Durant le bilan, l’orthophoniste va poser beaucoup de questions sur l’utilisation de la voix au quotidien : à la maison, à l’école, durant les activités de loisirs, pour connaître le fonctionnement vocal de l’enfant et les situations à risques (on rencontre par exemple des enfants qui forcent leur voix en faisant des imitations). Il va évaluer la gêne de l’enfant mais aussi écouter les commentaires de la famille. Souvent les parents sont gênés par cette voix cassée, parfois l’enfant ne l’est pas. Il va aussi regarder le geste vocal de l’enfant : sa posture, la gestion de sa respiration, son articulation, et écouter (et enregistrer) la voix de l’enfant : sa hauteur (grave ou aiguë), son timbre (rauque, soufflé, voilé), son intensité (forte ou faible), et encore d’autres paramètres utiles pour la rééducation. À la suite de ce bilan, quelques séances vont être proposées, durant lesquelles l’orthophoniste va expliquer à l’enfant et lui faire ressentir comment fonctionne la voix, ce qui peut lui faire du bien ou au contraire l’abîmer, comment en prendre soin et comment elle peut évoluer. On va inviter l’enfant à être à l’écoute de ses sensations et on va proposer aux parents d’accompagner leur enfant dans cette démarche qui demande souvent la participation de toute la famille. Il est rarissime d’opérer ces petites lésions bénignes, d’autant qu’en grandissant le larynx va se transformer et la voix également.
Que dois-je faire au quotidien ?
Il est intéressant de se demander pourquoi l’enfant crie mais également où il crie.
Quelquefois la voix est cassée uniquement les jours d’école ou de match. Dans ce cas, on cherche à savoir pourquoi il crie. A-t-il du mal à se faire entendre en milieu bruyant (cantine, cour de récréation, stade de foot…), a-t-il du mal à se faire une place dans le groupe, et dans ce cas peut-être n’a-t-il trouvé que sa voix pour cela ?
Parfois, l’enfant parle fort ou crie aussi à la maison. On va alors s’interroger : l’ambiance est-elle bruyante ? Est-il le seul à crier ? Si ce n’est pas le cas, chacun va être invité à baisser le volume de sa voix.

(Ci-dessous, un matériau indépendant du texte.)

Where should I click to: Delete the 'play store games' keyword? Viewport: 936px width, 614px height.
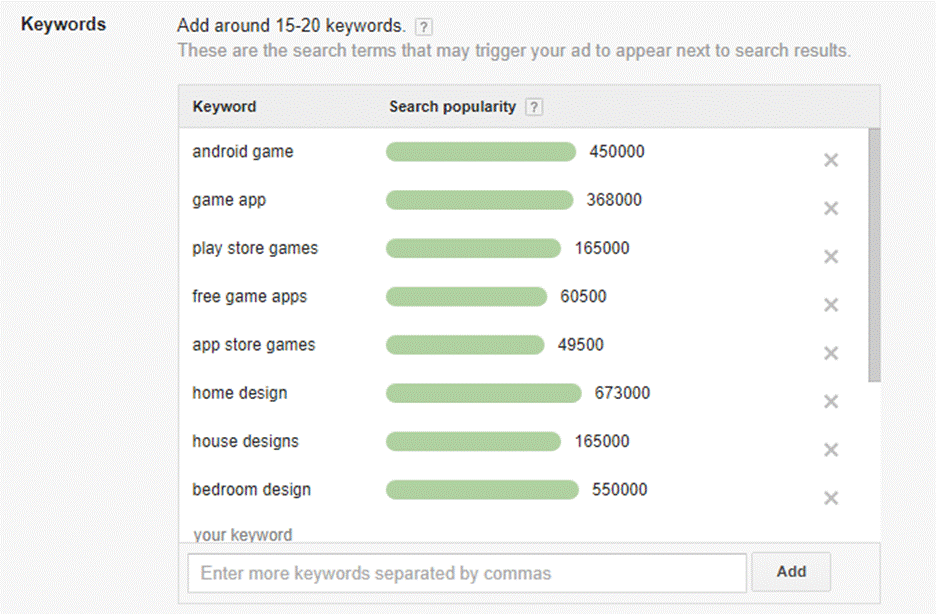pyautogui.click(x=830, y=257)
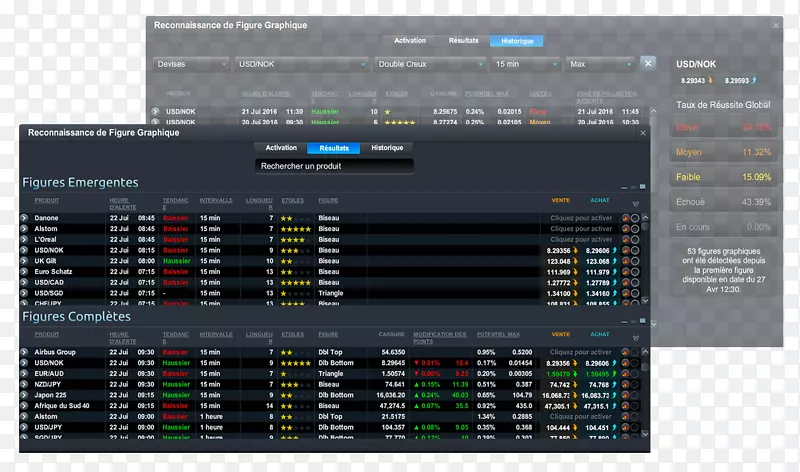Open the chart icon in the Japon 225 row
This screenshot has height=472, width=800.
[625, 395]
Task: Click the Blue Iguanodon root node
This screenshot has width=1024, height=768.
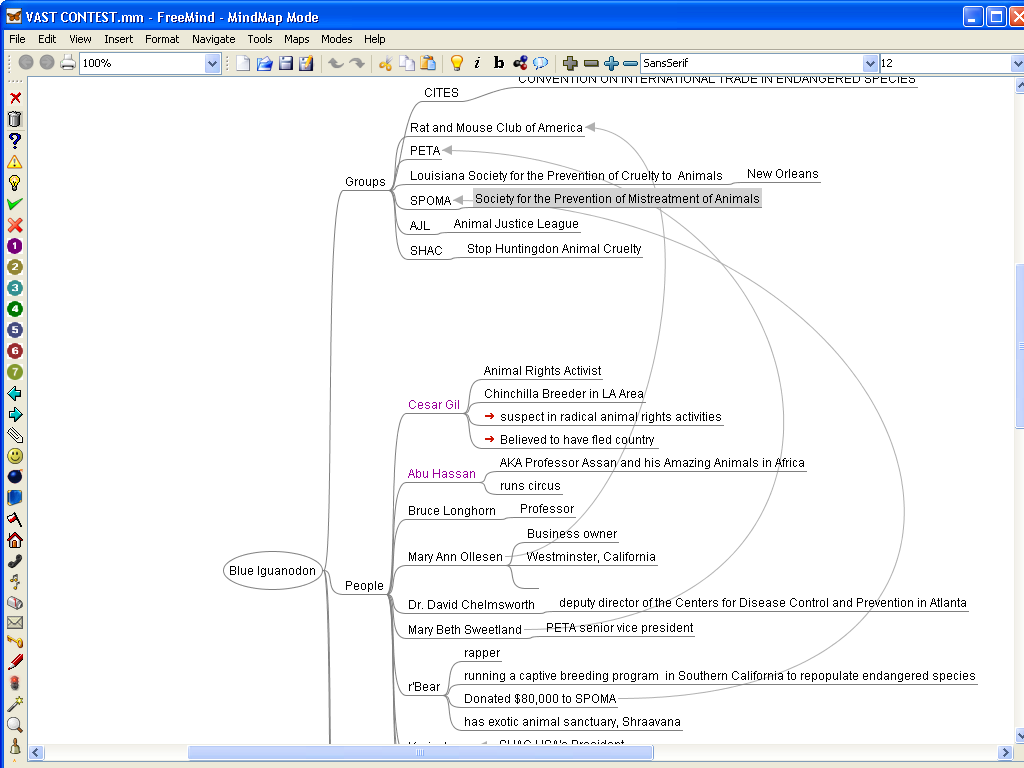Action: 272,571

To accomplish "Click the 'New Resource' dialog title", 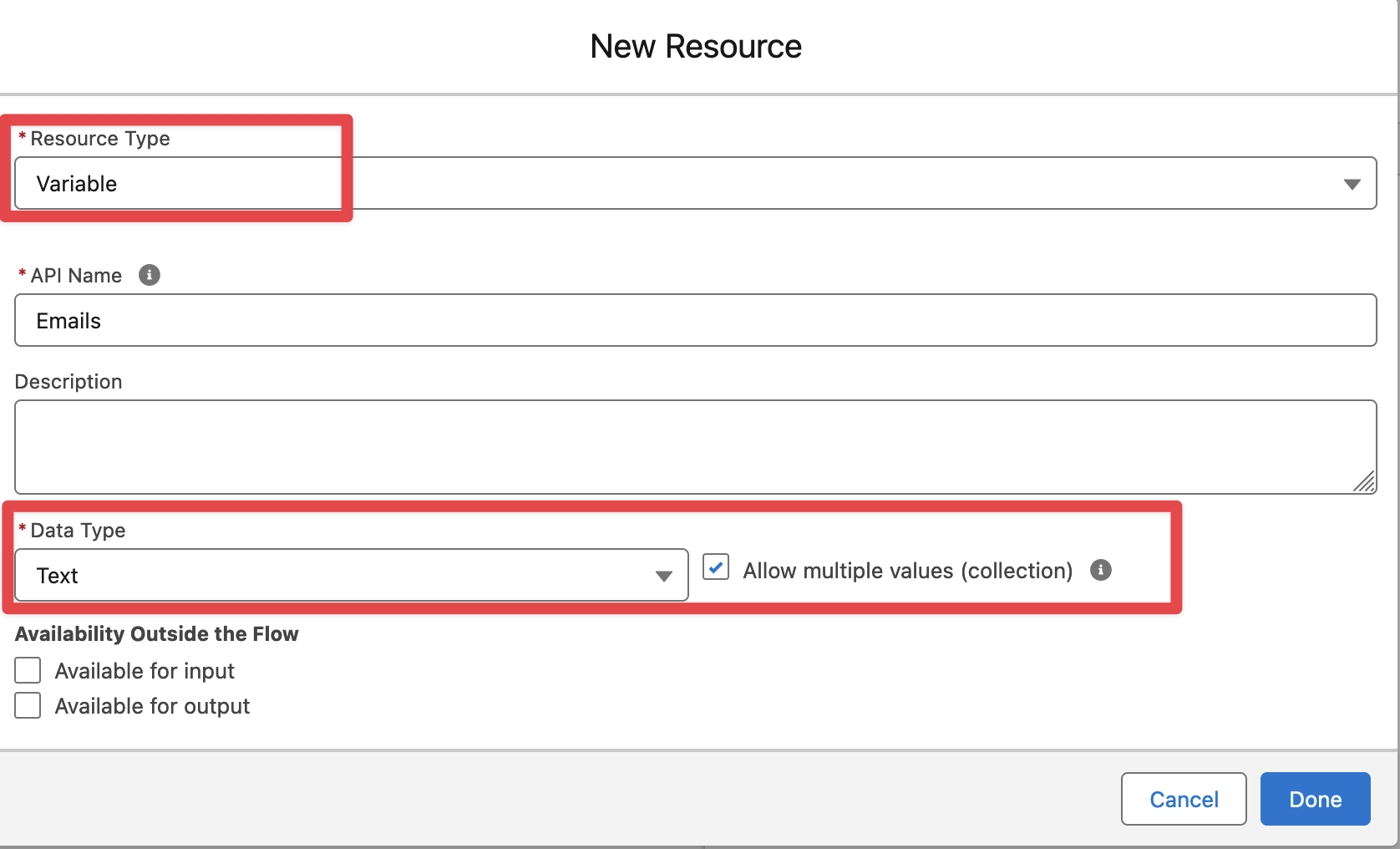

A-t-il du temps et de l’espace pour se faire entendre ou tout le monde parle-t-il en même temps ? A-t-il trouvé avec sa voix un moyen d’exprimer sa frustration, son sentiment d’injustice, faute de mieux ? Le cas échéant on peut réfléchir ensemble à un moyen plus adapté d’exprimer ses émotions. Il est important que l’enfant ait un espace d’expression adapté à ses besoins, faute de quoi il se fera bruyamment entendre, risquant ainsi d’endommager ses cordes vocales.
Quoi qu’il en soit, un enfant de 10 ans a besoin de bouger, de rire, de parler et même de crier. On ne va pas le lui interdire, on va lui permettre de « bien » le faire. C’est en cela que la rééducation orthophonique sera utile. Redonner à la voix un juste espace, en permettant un geste vocal équilibré.